Lalu Rasul memuji Allah atas semua itu.
Kemudian
Jibril berkata : “Berangkatlah ke surga agar aku perlihatkan kepadamu
apa yang menjadi milikmu disana sehingga engkau lebih zuhud disamping
zuhudmu yang telah ada, dan sampai lah disurga dengan Allah SWT. Tidak
ada sebuah tempat pun aku biarkan terlewatkan”. Rasul melihat
gedung-gedung dari intan mutiara dan sejenisnya, Rasul juga melihat
pohon-pohon dari emas. Rasul melihat disurga apa yang mata belum pernah
melihat, telingan belum pernah mendengar dan tidak terlintas dihati
manusia semuanya masih kosong dan disediakan hanya pemiliknya dari
kekasih Allah ini yang dapat melihatnya. Semua itu membuat Rasul kagum
untuk seperti inilah mestinya manusia beramal. Kemudian Rasul
diperlihatkan neraka sehingga rasul dapat melihat belenggu-belenggu dan
rantai-rantainya selanjutnya Rasulullah turun ke bumi dan kembali ke
masjidil haram menjelang subuh.
Mandapat Mandat Shalat 5 waktu
Agaknya
yang lebih wajar untuk dipertanyakan, bukannya bagaimana Isra’ Mi’raj,
tetapi mengapa Isra’ Mi’raj terjadi ? Jawaban pertanyaan ini sebagaimana
kita lihat pada ayat 78 surat al-lsra’, Mi’raj itu untuk menerima
mandat melaksanakan shalat Lima waktu. Jadi, shalat inilah yang menjadi
inti peristiwa Isra’Mi’raj tersebut.
Shalat
merupakan media untuk mencapai kesalehan spiritual individual
hubungannya dengan Allah. Shalat juga menjadi sarana untuk menjadi
keseimbangan tatanan masyarakat yang egaliter, beradab, dan penuh
kedamaian. Makanya tidak berlebihan apabila Alexis Carrel menyatakan :
“Apabila pengabdian, sholat dan do’a yang tulus kepada Sang Maha
pencipta disingkirkan dari tengah kehidupan bermasyarakat, hal itu
berarti kita telah menandatangani kontrak bagi kehancuran masyarakat
tersebut“. Perlu diketahui bahwa A. Carrel bukanlah orang yang memiliki
latar belakang pendidikan agama, tetapi dia adalah seorang dokter dan
pakar Humaniora yang telah dua kali menerima nobel atas hasil
penelitiannya terhadap jantung burung gereja dan pencangkokannya. Tanpa
pendapat Carrel pun, Al – Qur’an 15 abad yang lalu telah menyatakan
bahwa shalat yang dilakukan dengan khusu’ akan bisa mencegah perbuatan
keji dan mungkar, sehingga tercipta tatanan masyarakat yang harmonis,
egaliter, dan beretika.
Hikmah Isra Mi’raj Nabi Besar Muhammad SAW
Perintah
sholat dalam perjalanan isra dan mi’raj Nabi Muhammad SAW, kemudian
menjadi ibadah wajib bagi setiap umat Islam dan memiliki keistimewaan
tersendiri dibandingkan ibadah-ibadah wajib lainnya. Sehingga, dalam
konteks spiritual-imaniah maupun perspektif rasional-ilmiah, Isra’
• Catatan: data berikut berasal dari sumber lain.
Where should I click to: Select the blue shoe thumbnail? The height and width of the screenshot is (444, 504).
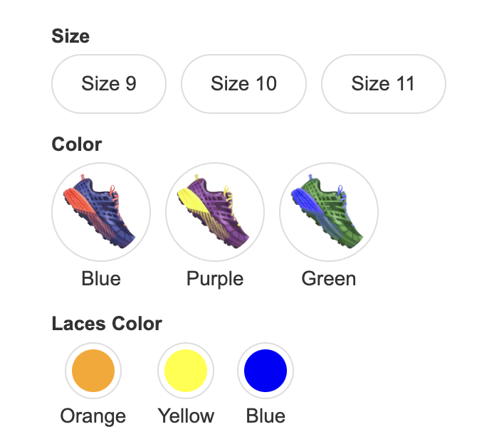click(101, 212)
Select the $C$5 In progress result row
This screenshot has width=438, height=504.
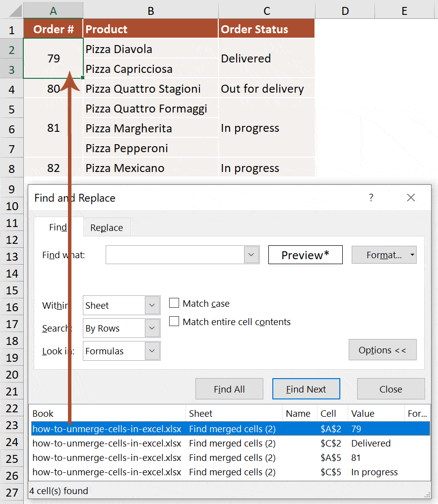pyautogui.click(x=198, y=472)
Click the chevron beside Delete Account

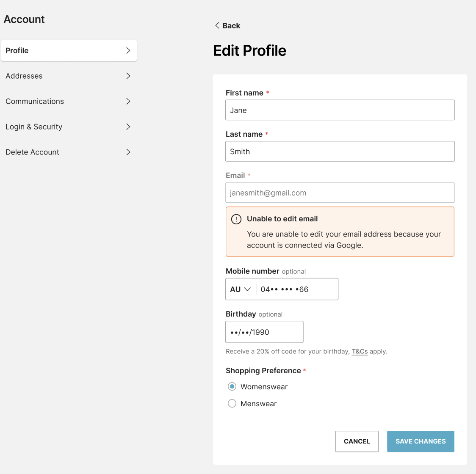tap(128, 152)
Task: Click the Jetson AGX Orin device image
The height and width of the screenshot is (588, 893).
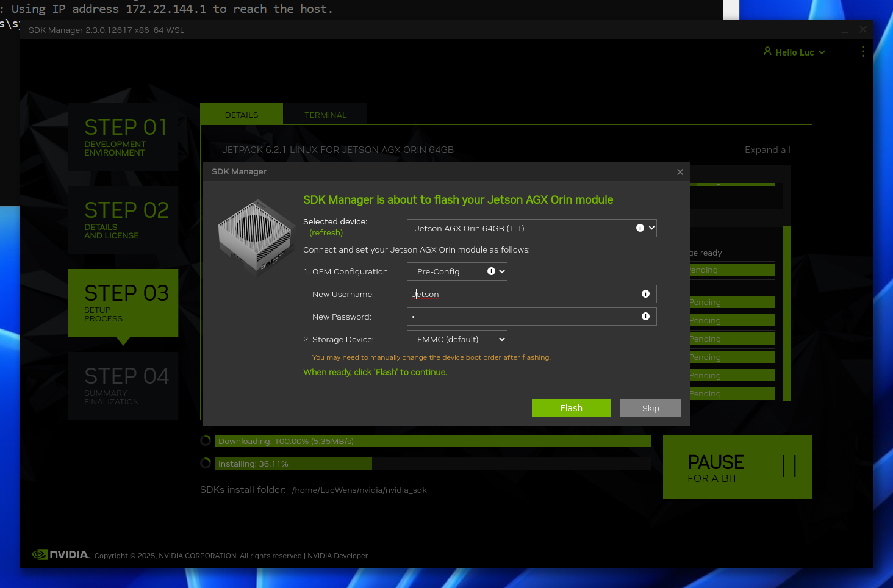Action: [256, 237]
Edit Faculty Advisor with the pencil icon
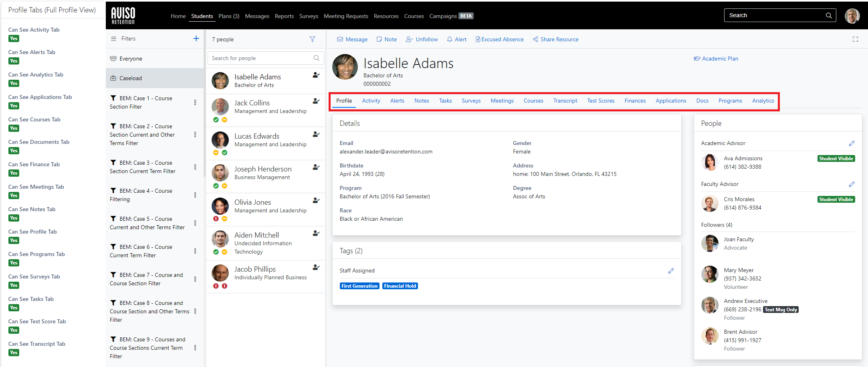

Mi’raj merupakan kajian yang tak kunjung kering inspirasi dan hikmahnya
bagi kehidupan umat beragama (Islam).
Bersandar
pada alasan inilah, Imam Al-Qusyairi yang lahir pada 376 Hijriyah,
melalui buku yang berjudul asli ‘Kitab al-Mikraj’ ini, berupaya
memberikan peta yang cukup komprehensif seputar kisah dan hikmah dari
perjalanan agung Isra’ Mi’raj Nabi Muhammad SAW, beserta telaahnya.
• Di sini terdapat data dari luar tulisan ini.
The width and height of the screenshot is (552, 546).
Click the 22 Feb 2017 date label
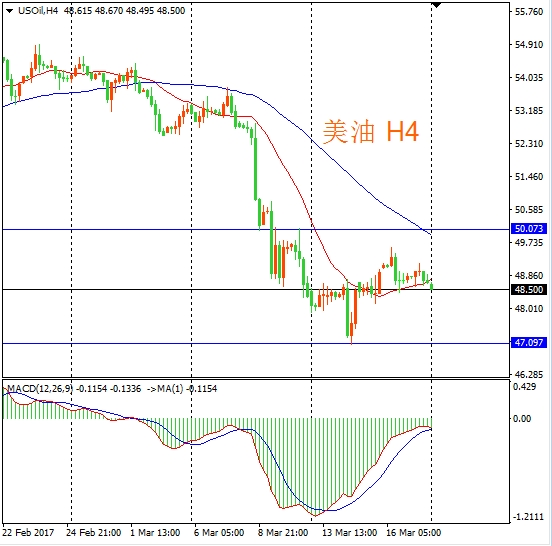click(x=29, y=532)
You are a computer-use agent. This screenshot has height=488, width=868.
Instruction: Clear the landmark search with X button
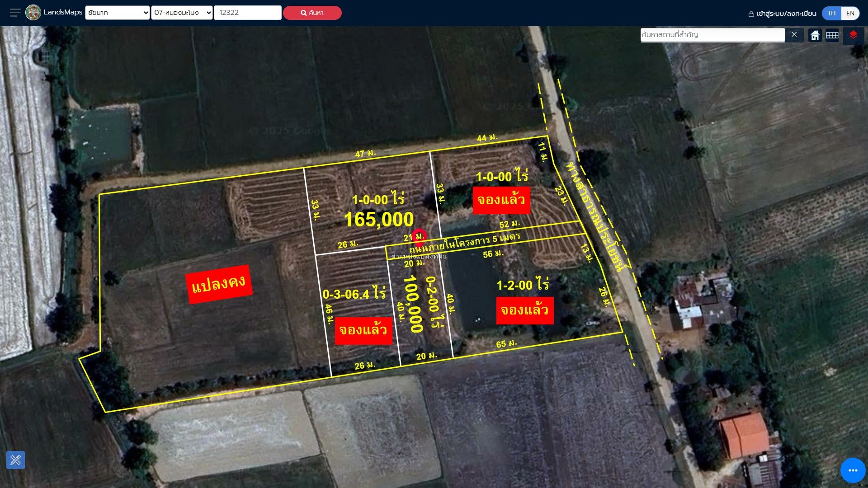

Dengan menggunakan sumber primer, berupa ayat-ayat Al-Quran dan
hadist-hadits shahih, Imam al-Qusyairi dengan cukup gamblang menuturkan
peristiwa fenomenal yang dialami Nabi itu dengan runtut.
Selain
itu, buku ini juga mencoba mengajak pembaca untuk menyimak dengan
begitu detail dan mendalam kisah sakral Rasulullah SAW, serta rahasia di
balik peristiwa luar biasa ini, termasuk mengenai mengapa mikraj di
malam hari? Mengapa harus menembus langit? Apakah Allah berada di atas?
Mukjizatkah mikraj itu hingga tak bisa dialami orang lain? Ataukah ia
semacam wisata ruhani Rasulullah yang patut kita teladani?
Bagaimana
dengan mikraj para Nabi yang lain dan para wali? Bagaimana dengan
mikraj kita sebagai muslim? Serta apa hikmahnya bagi kehidupan kita?
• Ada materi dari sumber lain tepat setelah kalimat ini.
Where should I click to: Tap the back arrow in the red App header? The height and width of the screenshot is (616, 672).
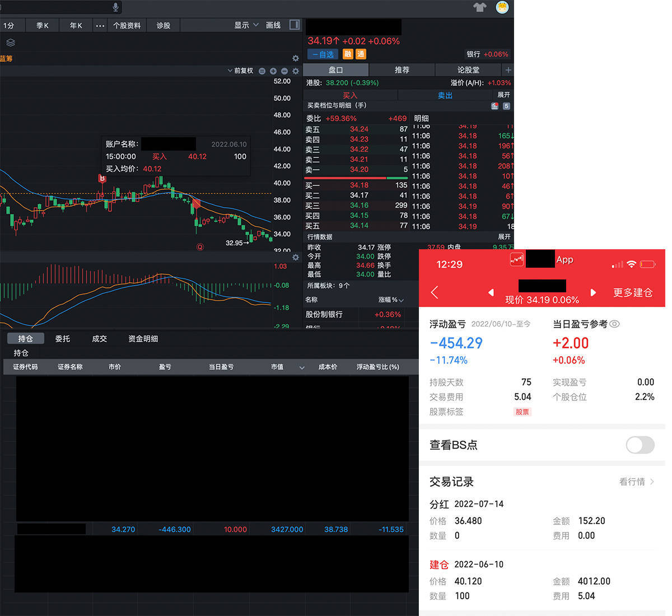pyautogui.click(x=435, y=292)
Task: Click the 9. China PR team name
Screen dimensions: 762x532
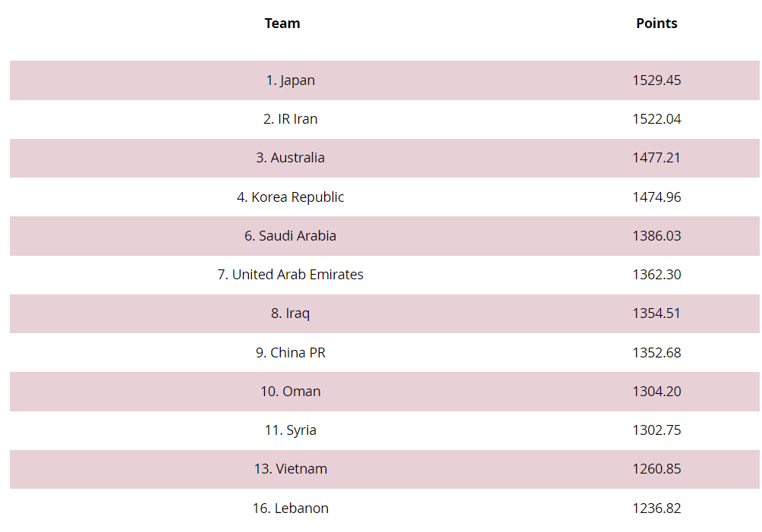Action: (290, 353)
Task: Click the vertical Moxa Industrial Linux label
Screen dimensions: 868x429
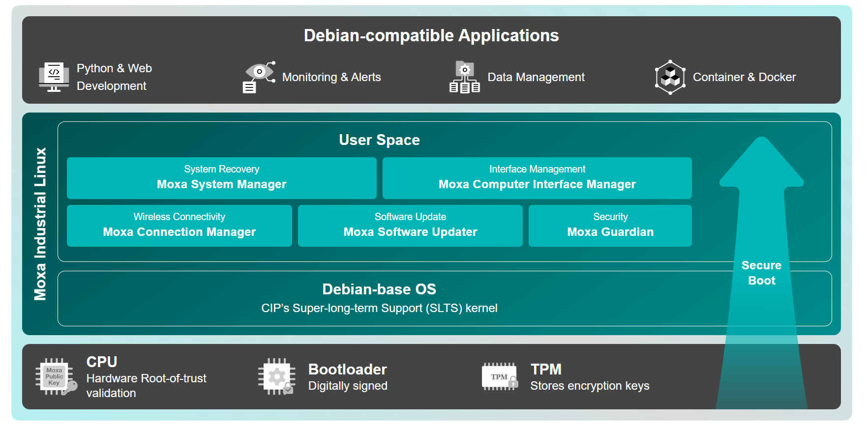Action: [40, 224]
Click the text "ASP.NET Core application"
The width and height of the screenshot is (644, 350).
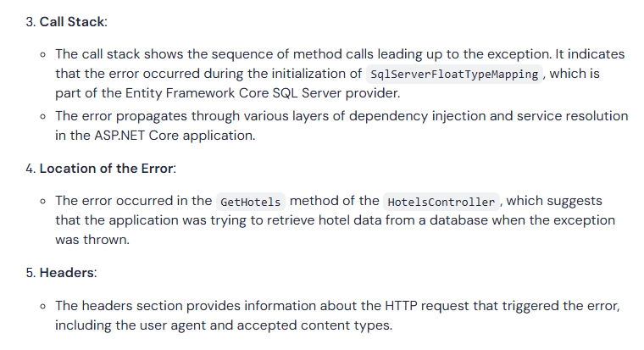point(175,136)
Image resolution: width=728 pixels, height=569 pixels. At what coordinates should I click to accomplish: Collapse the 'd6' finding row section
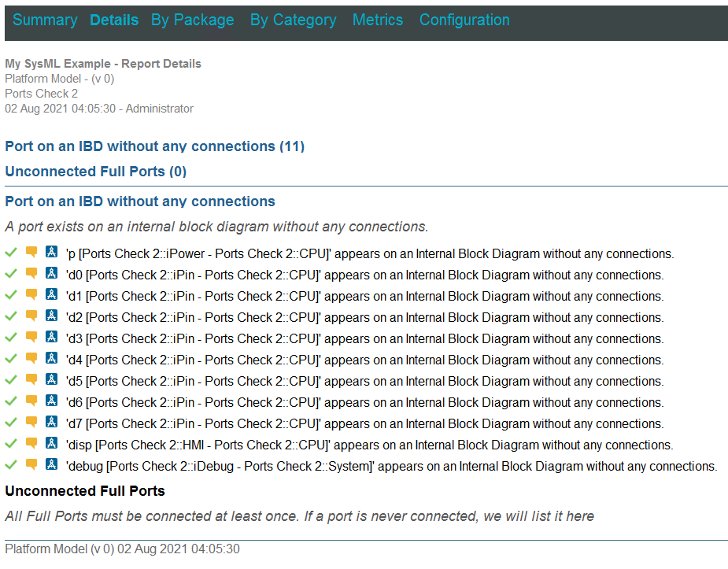pyautogui.click(x=11, y=401)
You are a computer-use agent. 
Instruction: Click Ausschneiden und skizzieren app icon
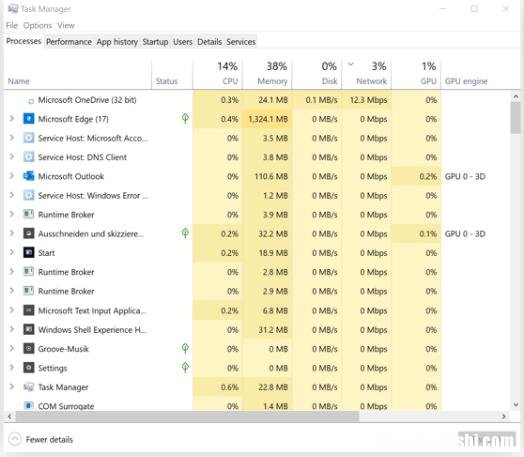point(29,234)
Semua dibahas secara gamblang dalam buku ini.
Dalam
pengertiannya, Isra’ Mi’raj merupakan perjalanan suci, dan bukan
sekadar perjalanan “wisata” biasa bagi Rasul. Sehingga peristiwa ini
menjadi perjalanan bersejarah yang akan menjadi titik balik dari
kebangkitan dakwah Rasulullah SAW. John Renerd dalam buku ”In the
Footsteps of Muhammad: Understanding the Islamic Experience,” seperti
pernah dikutip Azyumardi Azra, mengatakan bahwa Isra Mi’raj adalah satu
dari tiga perjalanan terpenting dalam sejarah hidup Rasulullah SAW,
selain perjalanan hijrah dan Haji Wada. Isra Mi’raj, menurutnya,
benar-benar merupakan perjalanan heroik dalam menempuh kesempurnaan
dunia spiritual.
Jika
perjalanan hijrah dari Mekah ke Madinah pada 662 M menjadi permulaan
dari sejarah kaum Muslimin, atau perjalanan Haji Wada yang menandai
penguasaan kaum Muslimin atas kota suci Mekah, maka Isra Mi’raj menjadi
puncak perjalanan seorang hamba (al-abd) menuju sang pencipta
(al-Khalik). Isra Mi’raj adalah perjalanan menuju kesempurnaan ruhani
(insan kamil). Sehingga, perjalanan ini menurut para sufi, adalah
perjalanan meninggalkan bumi yang rendah menuju langit yang tinggi.
Inilah
perjalanan yang amat didambakan setiap pengamal tasawuf. Sedangkan
menurut Dr Jalaluddin Rakhmat, salah satu momen penting dari peristiwa
Isra Mi’raj yakni ketika Rasulullah SAW “berjumpa” dengan Allah SWT.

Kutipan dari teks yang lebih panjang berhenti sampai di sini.